The Src lex.File field maintains all the info about the source file, and the basic tokenized version of the source produced initially by lexing and updated by the remaining passes. It has everything that is maintained at a line-by-line level.

func NewFileState

func NewFileState() *FileState

NewFileState returns a new initialized file state

func (*FileState) FindAnyChildren

func (fs *FileState) FindAnyChildren(sym *syms.Symbol, seed string, scope syms.SymMap, kids *syms.SymMap) bool

FindAnyChildren fills out map with either direct children of given symbol or those of the type of this symbol -- useful for completion.

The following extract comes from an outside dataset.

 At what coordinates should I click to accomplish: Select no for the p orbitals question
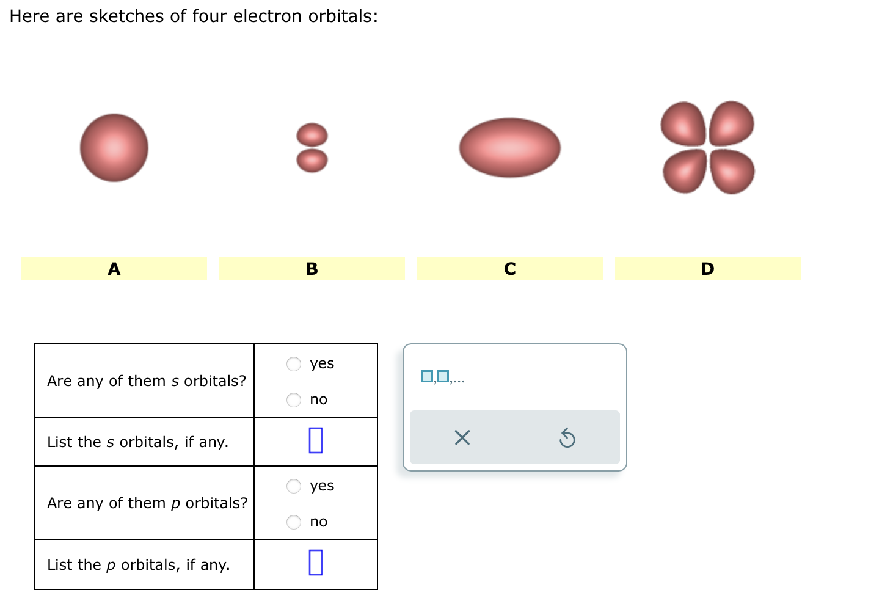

If seed is non-empty it is used as a prefix for filtering children names. Returns false if no children were found.

func (*FileState) FindChildren added in v0.5.7

func (fs *FileState) FindChildren(sym *syms.Symbol, seed string, scope syms.SymMap, kids *syms.SymMap) bool

FindChildren fills out map with direct children of given symbol If seed is non-empty it is used as a prefix for filtering children names. Returns false if no children were found.

func (*FileState) FindNamePrefixScoped

func (fs *FileState) FindNamePrefixScoped(seed string, scope syms.SymMap, matches *syms.SymMap)

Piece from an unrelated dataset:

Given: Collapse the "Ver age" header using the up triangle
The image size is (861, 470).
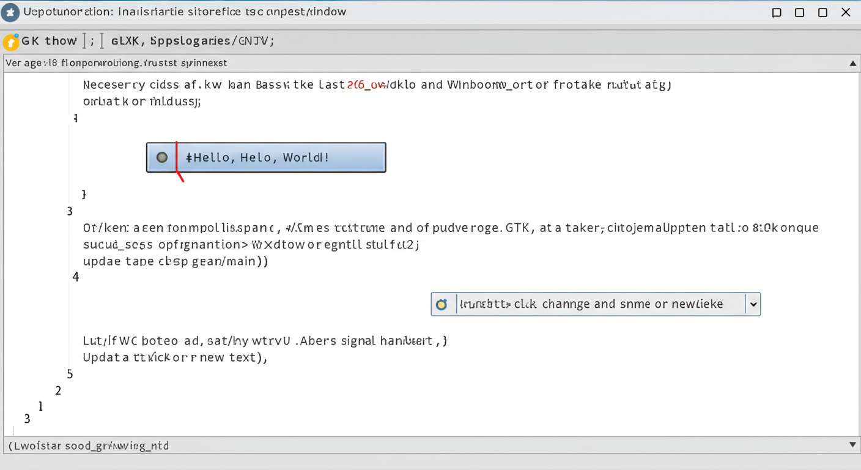Looking at the screenshot, I should (852, 63).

FindNamePrefixScoped looks for given symbol name prefix within given map first (if non nil) and then in fs.Syms and ExtSyms maps, and any children on those global maps that are of subcategory token.NameScope (i.e., namespace, module, package, library) adds to given matches map (which can be nil), for more efficient recursive use

func (*FileState) FindNameScoped

func (fs *FileState) FindNameScoped(nm string, scope syms.SymMap) (*syms.Symbol, bool)

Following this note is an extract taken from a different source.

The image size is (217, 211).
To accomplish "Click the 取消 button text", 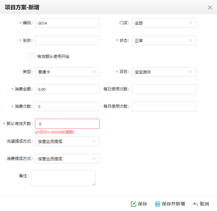I will tap(205, 204).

FindNameScoped looks for given symbol name within given map first (if non nil) and then in fs.Syms and ExtSyms maps, and any children on those global maps that are of subcategory token.NameScope (i.e., namespace, module, package, library)

func (*FileState) Init

func (fs *FileState) Init()

Init initializes the file state

func (*FileState) LexAtEnd

func (fs *FileState) LexAtEnd() bool

LexAtEnd returns true if lexing state is now at end of source

func (*FileState) LexErrReport

func (fs *FileState) LexErrReport() string

LexErrReport returns a report of all the lexing errors -- these should only occur during development of lexer so we use a detailed report format

func (*FileState) LexHasErrs

func (fs *FileState) LexHasErrs() bool

LexHasErrs returns true if there were errors from lexing

func (*FileState) LexLine

func (fs *FileState) LexLine(ln int) lex.Line

LexLine returns the lexing output for given line, combining comments and all other tokens and allocating new memory using clone

func (*FileState) LexLineString

func (fs *FileState) LexLineString() string

LexLineString returns a string rep of the current lexing output for the current line

func (*FileState) LexNextSrcLine

func (fs *FileState) LexNextSrcLine() string

LexNextSrcLine returns the next line of source that the lexer is currently at

func (*FileState) ParseAtEnd

func (fs *FileState) ParseAtEnd() bool

ParseAtEnd returns true if parsing state is now at end of source

func (*FileState) ParseErrReport

func (fs *FileState) ParseErrReport() string

ParseErrReport returns at most 10 parsing errors in end-user format, sorted

func (*FileState) ParseErrReportAll

func (fs *FileState) ParseErrReportAll() string

ParseErrReportAll returns all parsing errors in end-user format, sorted

func (*FileState) ParseErrReportDetailed

func (fs *FileState) ParseErrReportDetailed() string

ParseErrReportDetailed returns at most 10 parsing errors in detailed format, sorted

func (*FileState) ParseHasErrs

func (fs *FileState) ParseHasErrs() bool

ParseHasErrs returns true if there were errors from parsing

func (*FileState) ParseNextSrcLine

func (fs *FileState) ParseNextSrcLine() string

ParseNextSrcLine returns the next line of source that the parser is currently at

func (*FileState) ParseRuleString

func (fs *FileState) ParseRuleString(full bool) string

RuleString returns the rule info for entire source -- if full then it includes the full stack at each point -- otherwise just the top of stack

func (*FileState) PassTwoErrReport

func (fs *FileState) PassTwoErrReport() string

PassTwoErrString returns all the pass two errors as a string -- these should only occur during development so we use a detailed report format

func (*FileState) PassTwoHasErrs

func (fs *FileState) PassTwoHasErrs() bool

PassTwoHasErrs returns true if there were errors from pass two processing

func (*FileState) SetSrc

func (fs *FileState) SetSrc(src *[][]rune, fname string, sup filecat.Supported)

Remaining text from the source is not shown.